**** Excerpt

But I smiled and bounced and played with the kids. Someone had to smile. Someone had to remind everyone to live.
Life would get good again, only I couldn’t imagine how.
I’ve wished for his presence so many times in these 19 years.
I wished to have his input as I dated and married.
I longed to have his arm around me, to let me bounce ideas off of.
To hear him say what I know, that he loves me.
Is proud of me.
To watch him play on the floor with my kids
(Uncle Neal, do you have any idea how much that meant to me while we were at your house? My kids adore you).
But I think I wish for him now, more than ever.
To watch my younger sisters have him guide them through life, to offer advice, to be a safe place.
And my dear mom… We watch old family videos and stumble across a scene with Dad in it, his voice sounding strange and unfamiliar. Guilt pierces deep and I wonder how I could ever have forgotten my own dad’s voice. But Mom is where we all pause, in the video Dad grabs her and dances teasingly across the floor. She laughs, and joins in his goofiness.
To see her carefree. Weight of life lifted off her shoulders.
She was a trauma surgeon’s wife. Life looked good, in spite of the 16 years of grueling school schedule.
But just as it was over, and things were looking up, he was gone.
She has smiled and plowed on,
but she gets on her knees and scrubs other peoples toilets to put bread on the table.
I would give almost anything for her to be able to stay at home,
to have free time to go visit the ladies in the nursing home and not worry about the bills.
Daniel recently asked me what I would do with a million dollars. And the biggest thing to me would have been to be able to set her free of work. For her to stay home and do what she loves; to cook and write notes of encouragement. Today, on my Dad’s birthday, instead of feeling sorry for herself, she wanted me to know how proud he would be of me.
Her life is so selfless.
But today, Dad would be providing so much more for her than just financially.
He would laugh with her, and help her to see life a bit more lightly.
He would grab her and make her dance across the kitchen floor, her soup spoon still in hand. He would dote over her beauty, and hold her hand.
She would not be alone.
My dad worked hard. He studied hard, and expected a lot out of himself.
But he was not a perfect man. He fell, and he fell hard. But he let God remake him. I remember in the weeks before he died, when skin hung on his arms like a concentration camp victim, and his eyes had the deep hollowed look only the dying wear, he wept loudly sitting on the edge of his bed.
Shanna and I rushed in, wondering if he needed more pain medication, which he hated.
He just shook his head,
“How I have grieved God with my life!”

********

» **Task goal**
Transcribe word for word the passage from the excerpt that begins with the words "I’ve wished for" and ends after the words "proud of me.".

**** Extracted material

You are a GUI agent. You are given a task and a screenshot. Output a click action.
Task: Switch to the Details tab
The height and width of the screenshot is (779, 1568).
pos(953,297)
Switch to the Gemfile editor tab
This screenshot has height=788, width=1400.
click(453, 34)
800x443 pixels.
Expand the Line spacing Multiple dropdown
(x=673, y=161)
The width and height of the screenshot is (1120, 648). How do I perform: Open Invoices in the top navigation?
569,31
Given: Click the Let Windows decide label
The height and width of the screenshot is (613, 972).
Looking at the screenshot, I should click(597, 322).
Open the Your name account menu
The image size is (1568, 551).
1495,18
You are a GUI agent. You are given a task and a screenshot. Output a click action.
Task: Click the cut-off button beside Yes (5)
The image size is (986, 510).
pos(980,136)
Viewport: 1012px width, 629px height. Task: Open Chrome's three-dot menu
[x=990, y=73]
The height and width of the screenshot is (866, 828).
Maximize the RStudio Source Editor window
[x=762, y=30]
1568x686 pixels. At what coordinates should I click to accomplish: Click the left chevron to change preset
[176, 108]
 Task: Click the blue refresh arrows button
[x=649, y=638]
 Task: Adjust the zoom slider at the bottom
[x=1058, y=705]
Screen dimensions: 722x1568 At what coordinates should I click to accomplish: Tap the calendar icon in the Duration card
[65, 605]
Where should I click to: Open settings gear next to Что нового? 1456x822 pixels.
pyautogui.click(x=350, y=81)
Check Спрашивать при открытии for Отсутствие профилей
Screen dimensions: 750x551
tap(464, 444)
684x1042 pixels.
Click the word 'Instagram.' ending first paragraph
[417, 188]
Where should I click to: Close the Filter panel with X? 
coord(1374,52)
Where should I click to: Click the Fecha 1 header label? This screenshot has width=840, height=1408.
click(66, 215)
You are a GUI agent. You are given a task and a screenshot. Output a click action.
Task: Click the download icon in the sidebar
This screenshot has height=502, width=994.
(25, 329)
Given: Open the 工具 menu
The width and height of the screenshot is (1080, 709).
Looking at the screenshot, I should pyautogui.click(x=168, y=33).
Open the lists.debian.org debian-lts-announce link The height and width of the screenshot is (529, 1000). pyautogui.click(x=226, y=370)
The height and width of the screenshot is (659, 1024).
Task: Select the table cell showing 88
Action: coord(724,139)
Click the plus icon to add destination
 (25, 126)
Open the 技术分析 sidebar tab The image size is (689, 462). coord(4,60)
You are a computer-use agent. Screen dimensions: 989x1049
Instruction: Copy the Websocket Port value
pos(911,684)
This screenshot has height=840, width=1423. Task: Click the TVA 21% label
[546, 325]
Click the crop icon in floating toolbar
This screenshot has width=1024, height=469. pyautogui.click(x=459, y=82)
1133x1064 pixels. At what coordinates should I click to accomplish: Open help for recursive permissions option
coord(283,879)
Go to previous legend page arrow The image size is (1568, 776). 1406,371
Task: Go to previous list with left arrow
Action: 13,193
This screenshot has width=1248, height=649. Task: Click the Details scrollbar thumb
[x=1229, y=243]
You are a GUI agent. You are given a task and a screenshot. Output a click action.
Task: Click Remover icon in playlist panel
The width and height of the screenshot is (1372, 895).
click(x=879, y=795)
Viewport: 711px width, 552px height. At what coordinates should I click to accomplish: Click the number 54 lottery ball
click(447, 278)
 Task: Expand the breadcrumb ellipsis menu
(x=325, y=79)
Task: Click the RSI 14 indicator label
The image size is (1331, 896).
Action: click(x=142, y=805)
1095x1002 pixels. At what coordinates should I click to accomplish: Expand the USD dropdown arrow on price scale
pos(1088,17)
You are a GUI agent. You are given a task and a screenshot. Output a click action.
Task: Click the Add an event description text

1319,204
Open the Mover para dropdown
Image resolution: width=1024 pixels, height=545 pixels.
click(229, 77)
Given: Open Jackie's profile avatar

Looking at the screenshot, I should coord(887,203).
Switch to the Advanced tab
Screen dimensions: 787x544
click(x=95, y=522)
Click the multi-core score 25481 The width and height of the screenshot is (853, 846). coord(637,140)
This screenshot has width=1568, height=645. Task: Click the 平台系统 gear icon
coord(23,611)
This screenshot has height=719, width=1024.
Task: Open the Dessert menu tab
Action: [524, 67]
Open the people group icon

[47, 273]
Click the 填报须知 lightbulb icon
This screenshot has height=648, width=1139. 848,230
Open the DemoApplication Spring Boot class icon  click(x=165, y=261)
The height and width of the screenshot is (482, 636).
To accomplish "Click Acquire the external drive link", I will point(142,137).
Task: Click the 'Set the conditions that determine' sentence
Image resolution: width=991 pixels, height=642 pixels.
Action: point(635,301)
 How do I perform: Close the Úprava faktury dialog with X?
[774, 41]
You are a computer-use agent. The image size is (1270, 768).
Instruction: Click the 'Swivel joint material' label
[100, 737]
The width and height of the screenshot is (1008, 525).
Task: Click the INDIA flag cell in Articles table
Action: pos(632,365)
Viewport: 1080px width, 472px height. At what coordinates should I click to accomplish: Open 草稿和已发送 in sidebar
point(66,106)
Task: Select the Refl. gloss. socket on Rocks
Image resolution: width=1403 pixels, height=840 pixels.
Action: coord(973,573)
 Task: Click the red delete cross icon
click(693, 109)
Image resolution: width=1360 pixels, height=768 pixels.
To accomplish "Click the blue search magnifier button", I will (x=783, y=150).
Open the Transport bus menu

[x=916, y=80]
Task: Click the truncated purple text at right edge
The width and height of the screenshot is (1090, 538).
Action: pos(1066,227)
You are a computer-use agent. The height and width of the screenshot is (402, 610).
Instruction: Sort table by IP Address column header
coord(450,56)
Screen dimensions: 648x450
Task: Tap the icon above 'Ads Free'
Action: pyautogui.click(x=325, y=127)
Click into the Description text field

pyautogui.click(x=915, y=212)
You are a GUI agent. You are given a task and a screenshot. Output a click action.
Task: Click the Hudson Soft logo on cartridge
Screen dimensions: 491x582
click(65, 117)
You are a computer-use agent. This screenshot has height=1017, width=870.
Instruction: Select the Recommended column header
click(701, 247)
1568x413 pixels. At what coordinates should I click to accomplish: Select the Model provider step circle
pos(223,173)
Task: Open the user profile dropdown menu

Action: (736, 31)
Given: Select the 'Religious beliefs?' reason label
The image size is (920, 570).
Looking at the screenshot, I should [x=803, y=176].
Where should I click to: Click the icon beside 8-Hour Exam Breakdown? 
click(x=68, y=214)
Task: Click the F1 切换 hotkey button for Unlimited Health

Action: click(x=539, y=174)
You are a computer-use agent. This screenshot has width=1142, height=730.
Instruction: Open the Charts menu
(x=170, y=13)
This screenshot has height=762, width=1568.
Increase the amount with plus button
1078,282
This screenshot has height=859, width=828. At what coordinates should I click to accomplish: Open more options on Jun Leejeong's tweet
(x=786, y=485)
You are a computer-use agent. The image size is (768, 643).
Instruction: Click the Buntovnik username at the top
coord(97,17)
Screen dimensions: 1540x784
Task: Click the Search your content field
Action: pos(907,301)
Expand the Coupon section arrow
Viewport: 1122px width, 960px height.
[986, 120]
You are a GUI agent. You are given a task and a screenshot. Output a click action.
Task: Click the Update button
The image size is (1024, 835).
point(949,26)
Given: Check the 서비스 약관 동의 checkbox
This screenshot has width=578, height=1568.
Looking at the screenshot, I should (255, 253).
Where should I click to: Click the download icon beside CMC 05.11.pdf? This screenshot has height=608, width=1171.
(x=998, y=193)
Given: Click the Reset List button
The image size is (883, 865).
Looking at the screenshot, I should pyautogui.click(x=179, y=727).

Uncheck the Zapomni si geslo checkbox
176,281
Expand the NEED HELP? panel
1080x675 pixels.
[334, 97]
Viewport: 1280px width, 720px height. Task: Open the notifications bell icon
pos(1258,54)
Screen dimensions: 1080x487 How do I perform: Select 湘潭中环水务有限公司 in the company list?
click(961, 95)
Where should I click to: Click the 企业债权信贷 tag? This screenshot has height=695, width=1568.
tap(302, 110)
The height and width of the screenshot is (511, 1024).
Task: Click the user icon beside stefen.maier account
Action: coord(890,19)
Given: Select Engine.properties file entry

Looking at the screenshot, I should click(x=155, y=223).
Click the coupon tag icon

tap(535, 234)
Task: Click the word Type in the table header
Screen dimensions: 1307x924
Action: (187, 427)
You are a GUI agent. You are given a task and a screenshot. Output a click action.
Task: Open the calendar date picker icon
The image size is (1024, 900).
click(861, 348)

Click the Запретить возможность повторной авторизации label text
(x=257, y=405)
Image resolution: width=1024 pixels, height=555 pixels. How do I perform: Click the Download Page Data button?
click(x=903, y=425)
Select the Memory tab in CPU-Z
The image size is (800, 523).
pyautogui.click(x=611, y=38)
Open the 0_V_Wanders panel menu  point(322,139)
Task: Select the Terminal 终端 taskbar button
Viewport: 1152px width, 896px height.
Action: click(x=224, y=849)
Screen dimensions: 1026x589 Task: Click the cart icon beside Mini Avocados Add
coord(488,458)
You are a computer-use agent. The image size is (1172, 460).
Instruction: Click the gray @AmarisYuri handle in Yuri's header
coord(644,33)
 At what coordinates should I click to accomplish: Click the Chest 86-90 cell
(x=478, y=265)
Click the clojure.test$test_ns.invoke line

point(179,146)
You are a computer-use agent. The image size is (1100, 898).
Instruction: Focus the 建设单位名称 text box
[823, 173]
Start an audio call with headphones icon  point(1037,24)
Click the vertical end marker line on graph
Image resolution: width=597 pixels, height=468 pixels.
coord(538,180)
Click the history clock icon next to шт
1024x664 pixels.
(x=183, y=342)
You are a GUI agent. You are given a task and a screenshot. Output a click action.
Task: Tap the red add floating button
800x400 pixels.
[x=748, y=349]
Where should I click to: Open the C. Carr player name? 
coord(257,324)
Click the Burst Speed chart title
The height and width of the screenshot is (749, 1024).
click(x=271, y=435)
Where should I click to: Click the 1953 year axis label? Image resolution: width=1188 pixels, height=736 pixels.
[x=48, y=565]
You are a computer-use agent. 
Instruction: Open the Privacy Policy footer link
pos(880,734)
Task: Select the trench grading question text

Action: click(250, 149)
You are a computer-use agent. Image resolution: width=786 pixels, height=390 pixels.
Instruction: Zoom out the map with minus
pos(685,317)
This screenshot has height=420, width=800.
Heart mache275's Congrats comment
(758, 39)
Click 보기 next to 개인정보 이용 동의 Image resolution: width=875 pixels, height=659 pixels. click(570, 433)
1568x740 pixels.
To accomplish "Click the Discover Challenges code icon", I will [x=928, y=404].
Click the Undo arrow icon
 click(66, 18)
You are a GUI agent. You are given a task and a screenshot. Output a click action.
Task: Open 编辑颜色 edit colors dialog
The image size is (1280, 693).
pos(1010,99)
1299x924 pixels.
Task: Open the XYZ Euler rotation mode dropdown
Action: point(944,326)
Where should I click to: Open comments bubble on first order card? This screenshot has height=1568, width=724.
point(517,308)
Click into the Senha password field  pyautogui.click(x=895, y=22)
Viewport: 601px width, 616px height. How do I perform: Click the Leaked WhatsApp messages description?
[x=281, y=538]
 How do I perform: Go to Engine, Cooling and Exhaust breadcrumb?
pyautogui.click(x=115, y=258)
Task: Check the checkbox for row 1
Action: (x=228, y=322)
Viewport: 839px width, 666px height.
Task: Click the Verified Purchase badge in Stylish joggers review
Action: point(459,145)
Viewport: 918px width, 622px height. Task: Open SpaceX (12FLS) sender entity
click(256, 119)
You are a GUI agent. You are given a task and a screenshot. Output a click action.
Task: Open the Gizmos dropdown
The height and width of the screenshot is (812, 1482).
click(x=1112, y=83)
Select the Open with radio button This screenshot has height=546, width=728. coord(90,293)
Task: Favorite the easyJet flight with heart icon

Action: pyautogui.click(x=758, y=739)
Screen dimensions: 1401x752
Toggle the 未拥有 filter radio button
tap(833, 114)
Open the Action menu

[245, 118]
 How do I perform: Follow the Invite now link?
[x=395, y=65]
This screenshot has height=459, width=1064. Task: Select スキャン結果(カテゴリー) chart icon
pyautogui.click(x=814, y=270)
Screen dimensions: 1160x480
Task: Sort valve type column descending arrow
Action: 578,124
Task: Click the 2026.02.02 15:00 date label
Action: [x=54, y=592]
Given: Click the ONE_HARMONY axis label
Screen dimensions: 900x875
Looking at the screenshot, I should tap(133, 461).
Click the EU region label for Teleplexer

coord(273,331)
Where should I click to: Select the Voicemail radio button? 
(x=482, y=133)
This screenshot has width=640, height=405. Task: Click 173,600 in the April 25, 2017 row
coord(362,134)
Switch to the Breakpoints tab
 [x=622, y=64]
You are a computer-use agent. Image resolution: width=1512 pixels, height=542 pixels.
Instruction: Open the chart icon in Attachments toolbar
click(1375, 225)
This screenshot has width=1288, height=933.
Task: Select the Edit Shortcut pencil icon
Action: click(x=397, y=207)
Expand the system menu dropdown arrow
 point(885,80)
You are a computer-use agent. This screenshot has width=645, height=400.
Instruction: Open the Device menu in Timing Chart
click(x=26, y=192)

********

» **Task result**
I’ve wished for his presence so many times in these 19 years.
I wished to have his input as I dated and married.
I longed to have his arm around me, to let me bounce ideas off of.
To hear him say what I know, that he loves me.
Is proud of me.